Recusal required due to future campaign contributions?

What will happen here in Nevada if the U.S. Supreme Court decides that due process requires a judge to recuse if a party had made a sizable donation to the judge’s campaign? While many Nevada judges do currently voluntarily recuse in such circumstances, they are not obligated to do so.  

Arguments were heard yesterday in a US Supreme Court case that could made such recusal mandatory.  Caperton v. A.T. Massey Coal Co.  involved a West Virginia Supreme Court Justice who declined to recuse himself in the coal company’s appeal of a $50 million fraud judgment. The president of the coal company had donated $3 million to electing the justice, who cast the deciding vote to overturn the verdict.  The facts of the case bear some similarity to the legal case underlying John Grisham's The Appeal.

 

The Petitioners asked the Supreme Court to adopt a rule holding that due process requires recusal by a judge in a case where a party had made a sizable donation to the judge’s election campaign.  Such a ruling could lead to frequent recusals in Nevada cases at every level, especially if donations by counsel were included.

 

The difficulty of such a rule would be deciding when it applies. No one seemed to suggest that an automatic recusal was appropriate.  Justice Scalia noted that the various amici in the case, including the Conference of Chief Justices, had offered an assortment of standards to be considered. Petitioners urged that a standard requiring consideration of the “probability of bias” be applied.

 

Comments during the argument on Caperton the Court suggest Kennedy, Stevens, Souter, Breyer, and Ginsburg could form a majority in favor of a rule that required recusal if there was a probability of bias. 

 

However, the best line from the argument has to be Scalia’s question to Petitioner’s counsel: "You've been around Washington a long time. How far do you think gratitude goes in the general political world?" 
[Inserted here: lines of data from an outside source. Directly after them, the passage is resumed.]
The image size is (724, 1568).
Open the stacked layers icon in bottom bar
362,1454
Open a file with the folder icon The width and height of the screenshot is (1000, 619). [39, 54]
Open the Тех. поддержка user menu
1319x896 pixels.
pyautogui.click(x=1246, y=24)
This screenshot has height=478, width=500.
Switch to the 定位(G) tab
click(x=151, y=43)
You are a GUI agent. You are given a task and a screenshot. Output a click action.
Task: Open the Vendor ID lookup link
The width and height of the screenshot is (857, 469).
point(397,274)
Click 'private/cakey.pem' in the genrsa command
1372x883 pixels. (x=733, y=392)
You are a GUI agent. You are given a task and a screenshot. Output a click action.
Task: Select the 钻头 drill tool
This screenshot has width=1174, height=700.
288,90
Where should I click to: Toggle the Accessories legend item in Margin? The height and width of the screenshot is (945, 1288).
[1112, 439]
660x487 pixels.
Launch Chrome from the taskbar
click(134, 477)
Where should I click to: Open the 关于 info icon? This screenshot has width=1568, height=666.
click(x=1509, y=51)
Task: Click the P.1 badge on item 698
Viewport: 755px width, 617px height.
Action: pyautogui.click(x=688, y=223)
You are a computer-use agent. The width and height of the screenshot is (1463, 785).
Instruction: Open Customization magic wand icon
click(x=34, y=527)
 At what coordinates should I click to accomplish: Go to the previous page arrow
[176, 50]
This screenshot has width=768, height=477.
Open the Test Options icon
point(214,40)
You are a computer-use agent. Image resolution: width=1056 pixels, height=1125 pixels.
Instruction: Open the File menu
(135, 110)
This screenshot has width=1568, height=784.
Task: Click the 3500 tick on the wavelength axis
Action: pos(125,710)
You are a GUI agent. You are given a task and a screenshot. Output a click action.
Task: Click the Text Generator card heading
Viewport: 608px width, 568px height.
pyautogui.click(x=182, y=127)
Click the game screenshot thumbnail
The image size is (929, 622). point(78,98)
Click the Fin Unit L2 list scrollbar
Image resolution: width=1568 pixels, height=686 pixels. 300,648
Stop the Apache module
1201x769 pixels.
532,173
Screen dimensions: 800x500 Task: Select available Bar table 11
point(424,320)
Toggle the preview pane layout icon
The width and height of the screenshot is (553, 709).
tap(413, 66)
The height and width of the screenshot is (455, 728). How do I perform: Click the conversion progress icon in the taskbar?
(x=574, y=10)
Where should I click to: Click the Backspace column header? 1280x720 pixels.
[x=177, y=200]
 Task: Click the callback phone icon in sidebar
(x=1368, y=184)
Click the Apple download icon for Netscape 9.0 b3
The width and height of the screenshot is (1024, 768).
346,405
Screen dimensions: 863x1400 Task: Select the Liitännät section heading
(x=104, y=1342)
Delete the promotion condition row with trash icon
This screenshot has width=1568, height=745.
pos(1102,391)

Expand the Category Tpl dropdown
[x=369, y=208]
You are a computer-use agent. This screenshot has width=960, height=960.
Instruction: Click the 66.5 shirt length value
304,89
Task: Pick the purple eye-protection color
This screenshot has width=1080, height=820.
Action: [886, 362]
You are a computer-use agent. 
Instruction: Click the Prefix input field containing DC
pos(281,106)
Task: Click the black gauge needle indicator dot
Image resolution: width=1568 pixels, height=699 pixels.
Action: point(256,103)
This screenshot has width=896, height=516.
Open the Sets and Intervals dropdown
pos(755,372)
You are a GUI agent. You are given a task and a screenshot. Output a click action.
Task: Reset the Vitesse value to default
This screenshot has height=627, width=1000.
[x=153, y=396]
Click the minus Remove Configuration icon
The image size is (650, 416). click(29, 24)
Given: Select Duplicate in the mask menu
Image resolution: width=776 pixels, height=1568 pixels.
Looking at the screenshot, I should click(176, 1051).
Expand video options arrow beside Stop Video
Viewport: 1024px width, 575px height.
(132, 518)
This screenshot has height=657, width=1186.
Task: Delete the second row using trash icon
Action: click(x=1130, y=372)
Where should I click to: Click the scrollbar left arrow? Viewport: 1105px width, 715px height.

But Scalia followed up that knowing remark with a statement that must surely be considered disingenuous, assuming that an elected judge would think:

that person contributed money to my election because he expected me to be a fair and impartial judge. And I would be faithful to that contributor only by being a fair and impartial judge. That is showing gratitude. I should do what he expected me to do, and I have no reason to think he expected me to lie and distort cases in order to come out his way. What I expected he wanted me to do was to be a good judge, and I'm being faithful to him and I'm -- I'm showing my gratitude by -- by being a good judge

The increased money being spent on state court judicial election campaigns across the country  has sparked considerable concern about the purchase of justice.  But  Massey Coal has rejected any comparisons of its situation with that laid out in John Grisham’s novel of last year, The Appeal, wherein a judicial candidate was handpicked with the pending appeal of huge tort judgment in mind.  See the USA Today article Supreme Court case with the feel of a bestseller.

 

Read the transcript of the Caperton oral argument here. Find the briefs here.

Hat Tip to law.com. See its report here.

 

 

Judicial election primary guide

Hey, somebody had to do it! Fortunately, the somebody is not me.

Harmful Error is taking on the task of providing a seat-by-seat guide to the contested judicial elections.

Today’s race report is for Clark County District Court, Department 10.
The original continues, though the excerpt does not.